• WRITTEN TASKS
[a] According to the essay on Neville Chamberlain's reputation, what territory did Chamberlain concede to Adolf Hitler in September 1938?
[b] Resume the essay on Neville Chamberlain's reputation, writing on from its last sentence.

It is wrong to use Neville Chamberlain as a byword for cowardice and fecklessness
There is a vocal group of “Munich hawks” who are fond of using one favourite analogy to accuse today’s leaders of weakness and fecklessness. With j’accuse energy, usually in short-form writing but sometimes in extended works, they like to compare modern presidents or prime ministers with the maligned premier Neville Chamberlain, whose reputation has forever been tainted by his bid to avoid war with Nazi Germany by conceding the Sudetenland of Czechoslovakia to Adolf Hitler in September 1938.
Chamberlain’s policy was known as “appeasement”. It became a dirty word. The Munich analogy, and the slur that accompanies it, is old and relentless. Those who wield it claim this one historical case demonstrates a general truth, that appeasement — the making of major concessions, often at others’ expense, to make another party more peaceful — doesn’t work. A hardline, uncompromising and belligerent attitude is the only pathway to peace against dangerous regimes. Anything that smacks of peaceful diplomacy via compromise is surely capitulation.
By now, the claim that oneself is Winston Churchill, that dissidents are Neville Chamberlain and that the adversary is akin to Hitler should be an ill omen. The wars that leaders have launched with the aid of the Munich analogy have not consistently been triumphs, from Suez, to the Vietnam escalation, to Iraq to Libya. But undaunted by the poor track record of their analogising, the Munich hawks now once again reach for this familiar rhetorical weapon to attack Prime Minister Keir Starmer for his reluctance to join in America and Israel’s current military adventure against Iran in the Gulf, despite it being so well-conceived, carefully planned, and prudently conducted.
It is, of course, legitimate to argue that Chamberlain in September 1938 should never have tried to avert conflict with a powerful European state via a concessionary policy. One can argue that there were more prudent choices available to Britain in the late interwar period. Yet in making this claim, some minimal due diligence is required. Required, yet often missing. More often, those playing the Chamberlain-weakness card offer more bluster than rigour, more dogmatic certainty than careful analysis, in their rush to accusation. To be sure, historians have challenged these commentators before, but it is time to frame the case in offensive, not defensive terms. Here, then, are some questions for the Munich hawks. It’s past time they were asked to show their work.
Firstly, what’s your counterfactual? What precisely should the Chamberlain government have done instead, in the late 1930’s, given all that could be known? On this fundamental point, the hawks offer several varying visions, ones that under interrogation suffer major problems of their own. They divide on this topic depending on their view of the threat. Was war with Hitler avoidable — as Chamberlain initially believed — or was it a conflict better waged earlier and under more favourable circumstances?
A common charge is that Britain in league with other powers could have faced down Hitler’s regime by making an earlier show of strength, either against Germany or (as a warning signal) against fascist Italy or Imperial Japan’s aggression. If the Nazis were not appeaseable, this argument goes, they were deterrable.

• SUPPLIED INFORMATION
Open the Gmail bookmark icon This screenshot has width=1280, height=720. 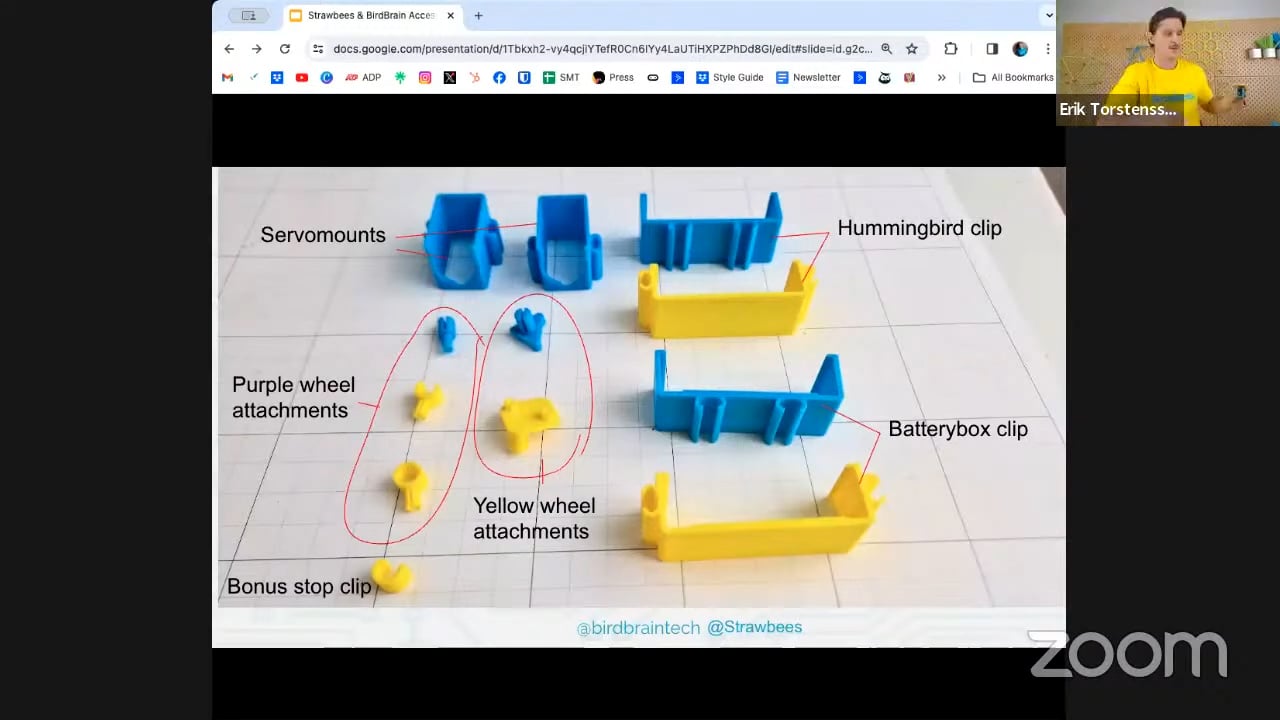pyautogui.click(x=227, y=77)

• RESPONSES TO THE EXERCISE
[a] The Sudetenland of Czechoslovakia.

[b]
The image of a deterrable Hitler is as naïve as the image of an appeaseable one. At their core, Hitler and his gang had a revisionist ambition to wage war to seize mastery of continental Europe. They geared Germany’s economy around this assumption. On their way to war, they were willing to make tactical retreats, if necessary, to pick their moment. Indeed, Britain joined with France and Italy to form a “Stresa front” in April 1935, which made Hitler back off and postpone the Anschluss with Austria to form a greater Germany. This signal despite its short-term success did not extinguish Hitler’s belligerence or his determination to strike at the “Judeo-Bolshevik” conspiracy of his imaginings, a commitment which ran deep. Later, with much of Europe at their heels they gratuitously invaded the Soviet Union and declared war on the United States, unforced. If you think “standing up” earlier to such a bellicose demon would have shelved the problem of Germany’s warlike hyper-nationalism, maybe it’s time to give the Boys’ Own comics a rest.
One tragic bi-product of the “Stresa” attempt at deterrence was to persuade Mussolini’s Italy that it had a free hand to attack Ethiopia. And in turn, Anglo-French reluctance to battle Italy over the Abyssinia crisis was linked directly to their serious intent to keep Germany and Italy detached, with Rome as a potential counterweight and intermediary. Maybe Britain and France should have moved on Italy with their combined naval might and thwarted its expansionism. Yet it’s doubtful even a victory over Mussolini would have dissuaded Hitler from his subsequent onslaught. Italy stood aloof from Hitler’s war as a non-belligerent until June 1940, after all, and that barely touched the Fuhrer’s enthusiasm for war.
What about an alternative anti-Hitler coalition, the “grand alliance” Winston Churchill proposed between Britain, France and the Soviet Union? This is another version of the war-avoidance scenario. Any takers?
Well, from what we can reasonably know, there were few takers in Moscow. Britain in fact tried to achieve this arrangement in tortured negotiations from April 1939 after the Prague coup of March made Hitler’s predatory ways unmistakably clear. This is not the place to relitigate that entire, complex affair. Britain’s own lower-level diplomatic delegation didn’t signal it was a priority. And historians still differ over which party was more to blame for the failure to forge this anti-Hitler combination.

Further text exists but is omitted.